Die Autorin ist eine langsame Schreiberin, wie sie selbst bekennt. „Ein Buch braucht seine Zeit. Muss wachsen.“ Ein Großteil dieser Zeit beansprucht das Auffinden von Material: „Die Aneignung der Orte, Räume, Landschaften ist für mich als Voraussetzung für das Schreiben wichtig“, betont sie. Jeder gewissenhafte Schreiber kennt das: ein Vielfaches aufsammeln, um getrost daraus zwei Sätze formulieren zu können. Was der Schriftstellerin hilft? „Meine Glücksumstände sind mir nahe Menschen, Freunde, die verstehen, warum ich während des Schreibens so zurückgezogen leben muss …“ (Sigrid Damm im Gespräch mit dem Autor)

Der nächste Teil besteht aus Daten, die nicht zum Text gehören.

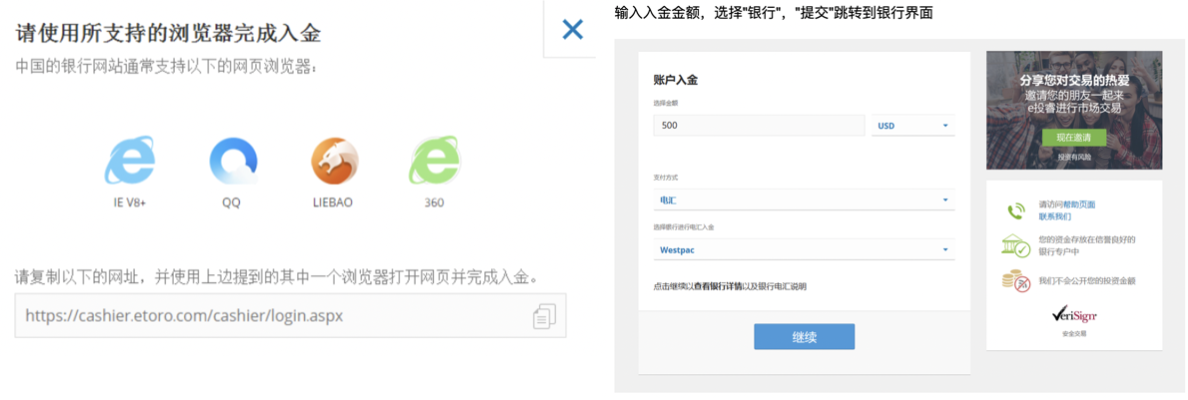Click the VeriSign security logo

click(x=1074, y=315)
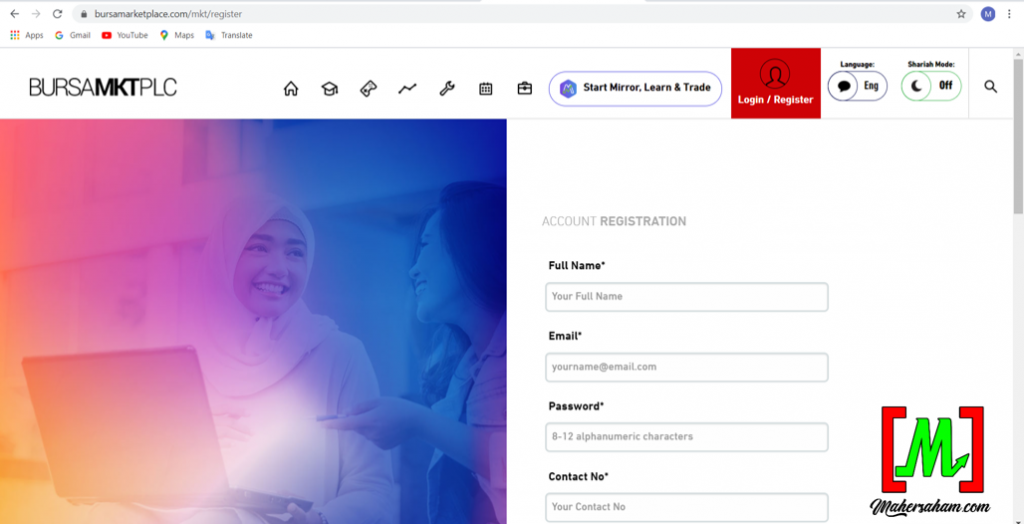Viewport: 1024px width, 524px height.
Task: Click the search magnifier icon
Action: click(x=990, y=87)
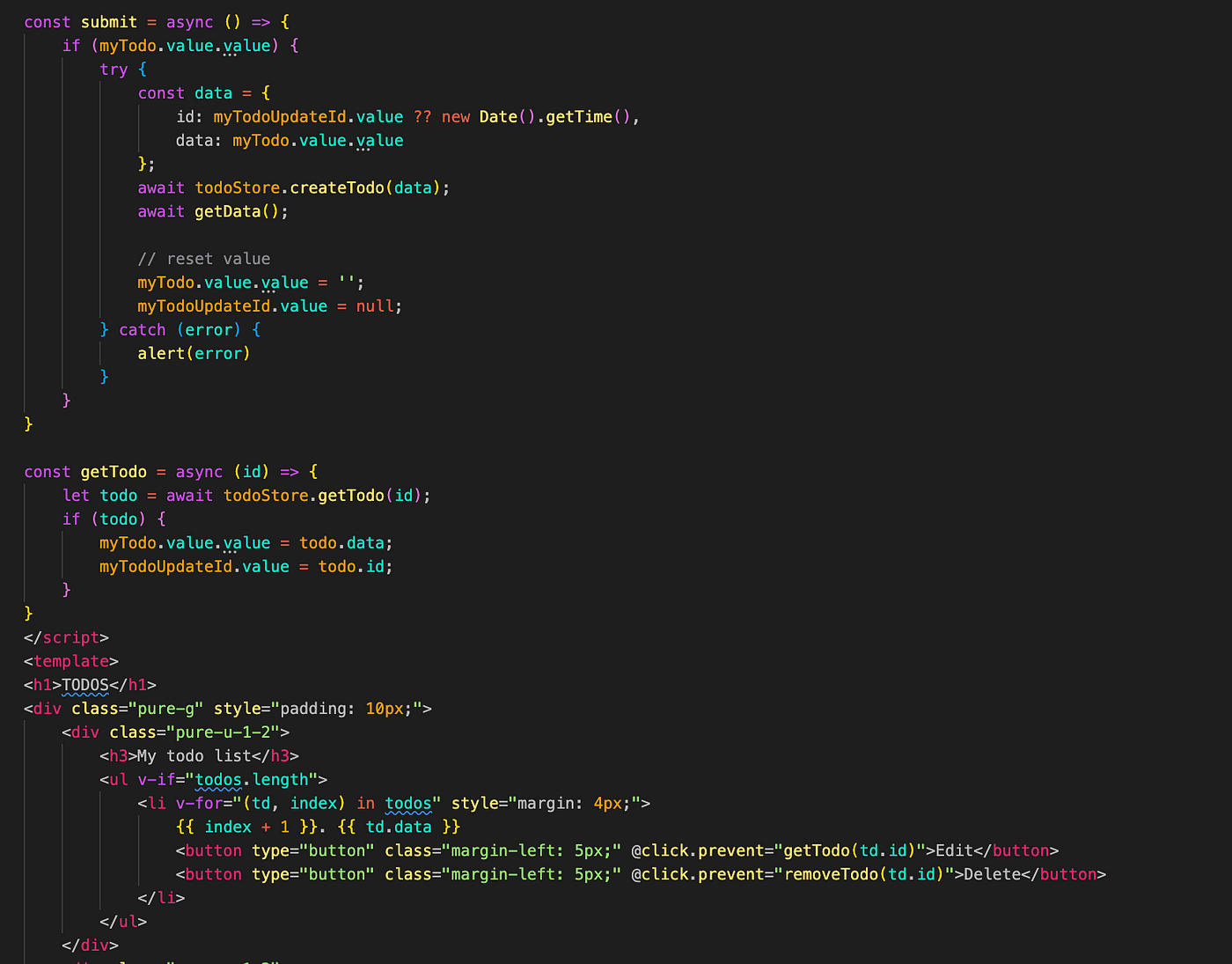Click the submit function name declaration
The width and height of the screenshot is (1232, 964).
pyautogui.click(x=109, y=22)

Diese Zurückgezogenheit sucht und findet sie vor allem bei längeren Reiseaufenthalten. Schottland, Lappland, Italien. Den Besuch im Süden erlebt sie allerdings mit Einschränkungen, was die Ruhe angeht. „Diese Einsamkeit ohne Überfluss“, das Schottland-Buch. Ulrich Kaufmann nennt es „ein stilles Buch.“ – „Tage- und Nächtebücher aus Lappland“, in denen Stimmungen, Nachdenklichkeit, Gedankenspiel und Landschaft ineinander fließen. Im sehr persönlich gehaltenen Italien-Buch „Wohin mit mir“ ist Goethe – wie soll es anders sein – ihr Begleiter, zumal sie in Rom die „Casa di Goethe“ bewohnt.

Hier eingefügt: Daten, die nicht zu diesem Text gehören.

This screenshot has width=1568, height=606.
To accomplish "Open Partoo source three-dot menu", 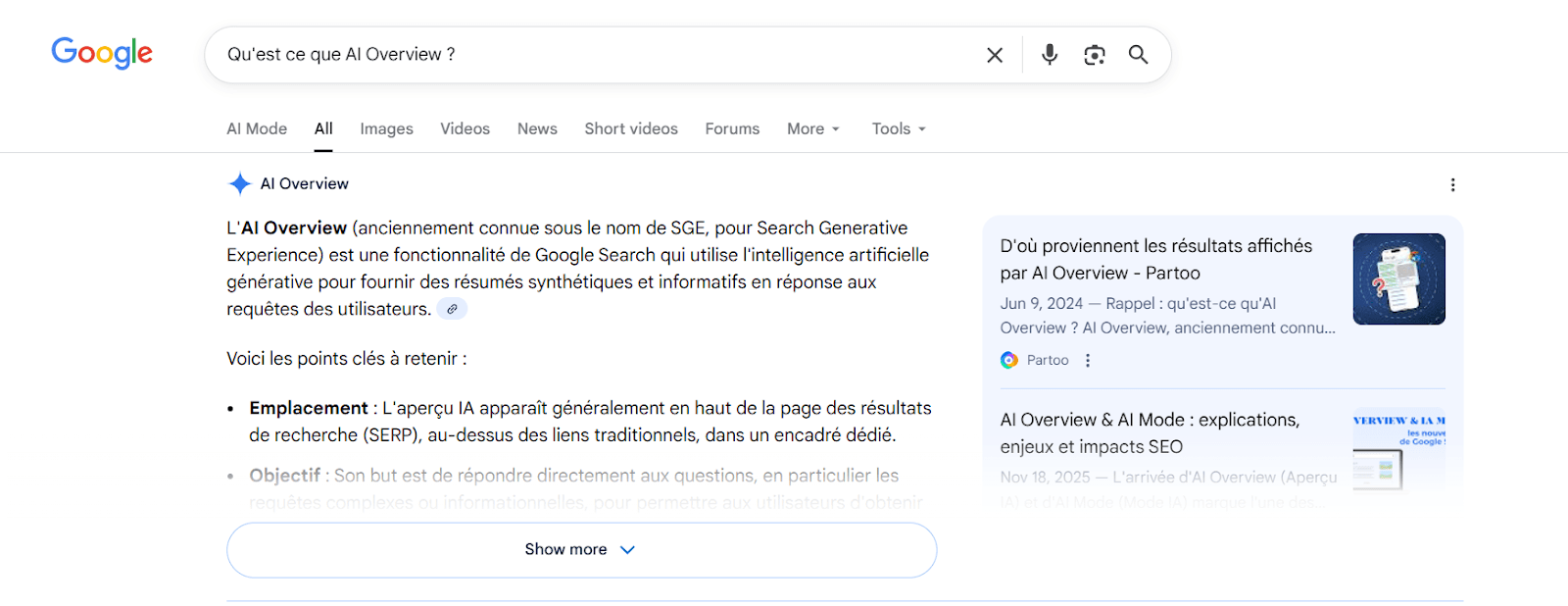I will [1088, 360].
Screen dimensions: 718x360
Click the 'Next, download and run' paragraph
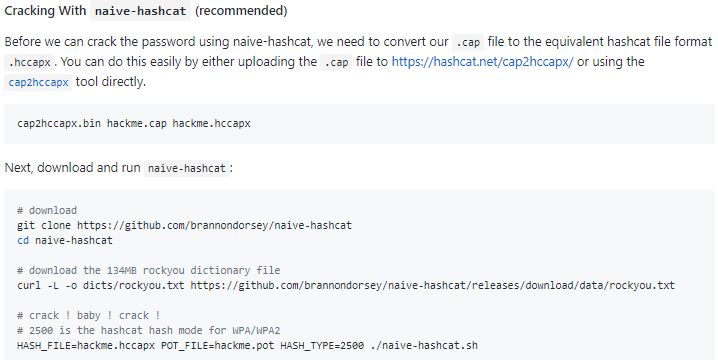pyautogui.click(x=119, y=168)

Von den Freundschaften erfährt man zumeist aus den Gesprächen und Essays. Sie gelten, neben anderen, Franz Fühmann, Volker Braun und den Strittmatters. – Mit Sigrid Damm teile ich die Begeisterung über Franz Fühmanns Kinderbuch „Die dampfenden Hälse der Pferde im Turm zu Babel“. In ihrem Essay „Ein Spielbuch in Sachen Sprache“ schreibt sie: „Er lehrt Kinder auf vergnügliche Weise denken, indem er das Instrument des Denkens, die Sprache, erklärt. Spielerisch: in einem Sachbuch der Sprachspiele, einem Sprachbuch voll Spielsachen, einem Spielbuch in Sachen Sprache.“ Wie köstlich Sigrid Damm die Sprachspiele mitspielt … Es steckt so viel Vergnügen und Einfallsreichtum in ihrer Schilderung, dass man umgehend in Fühmanns Spielsprachsachbuch blättern möchte.

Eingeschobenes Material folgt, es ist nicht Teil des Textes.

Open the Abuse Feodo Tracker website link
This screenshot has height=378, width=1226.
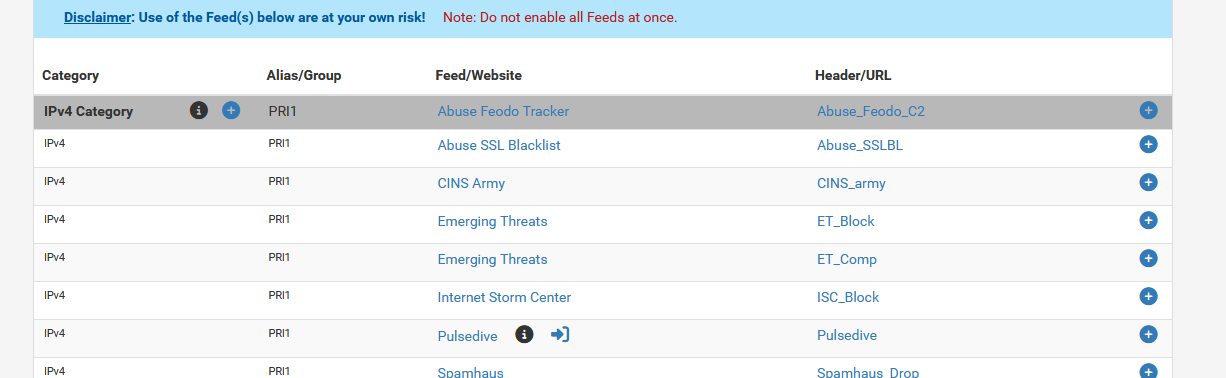click(x=503, y=111)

Der Anhang gibt Auskünfte über: Sigrid Damm – Buchveröffentlichungen, Editionen, Übersetzungen ihrer Bücher, Hörbücher, Nennung der ausgewählten Essays. Ulrich Kaufmann – Drucknachweise, Kurzbiografie, jüngste Arbeiten. Die Ausgabe ist mit Abbildungen versehen. – Eine gelungene und lesenswerte Würdigung.

Ulrich Kaufmann: Die Schmerzgezeichneten müssen es sein … Zum Werk von Sigrid Damm. quartus-verlag, Bucha bei Jena 2017. 192 Seiten, 17,99 Euro.